号泣県議・野々村さんは、兵庫県議会に比べたらよっぽど政治家らしい窪田順生の時事日想(3/4 ページ)

» 2014年07月15日 08時00分 公開
[窪田順生,Business Media 誠]

「ズブズブのなれ合い」に注目

 実は国会議員の「議員報酬」(歳費)は戦後まもなく施行された国会法第35条によって定められているのだが、そこにはこんな文言がある。

 「議員は、一般職の国家公務員の最高の給料額より少くない歳費を受ける」

 最高の給料額というのはいわずもがな「高級官僚」の給料だ。これを踏まえると、この国で政・官・マスコミの三者が手をたずさえて、「ベア」に励んできた関係がくっきりと浮かび上がる。

 国会議員の給料が上がっていくということは、それよりもやや少ない高給官僚の給料も上がる。両者の給料が上がれば、「監視役」の新聞記者も高給取りにならざるを得ない。しかし、この高給システムにはひとつ欠陥がある。国会議員は選挙に落ちれば「ただの人」になってしまうのだ。

 そこで、落選を防ぎ、「国会議員」という高給取りを“家業”として維持するため、選挙をサポートする地元部隊が必要となる。
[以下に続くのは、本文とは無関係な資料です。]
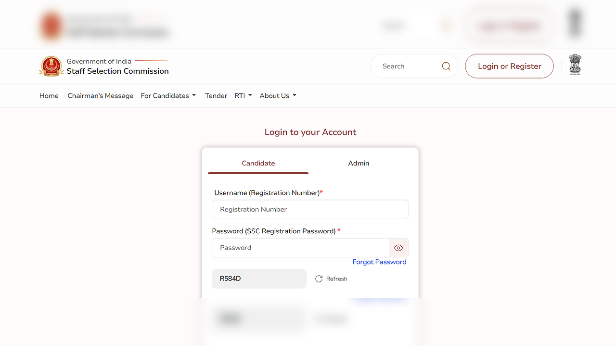Select the Candidate login tab
This screenshot has height=346, width=616.
tap(258, 163)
「地方議員」だ。彼らは地元の有権者をとりまとめて、国政に押し上げる。その代わり、国会議員の後押しで、年収2000万、費用弁償などのさまざまな「特権」も与えるようになったというわけだ。

 そんなズブズブの関係を象徴するのが、「政務活動費」だ。これはもともと「政務調査費」だったのだが、使い勝手が悪いから、なんでも使えるようにしろ、地方議員からの要望に応えて自民党が中心となって、議員立法で通したのである。

 こういう地方議員のしょうもない実態というのは、これまであまり公にならなかった。マスコミも国会議員のスキャンダルは喜んで扱うが、「小物」である地方議員の場合、どんなにメチャクチャやっても「まあ、そういうおかしな議員もいますよね」とスルーしていたからだ。それが最近、ひょんなことで地方議会に注目が集まっている。

 もうお分かりだろう、「号泣県議」こと野々村さん(11日付で辞職)だ。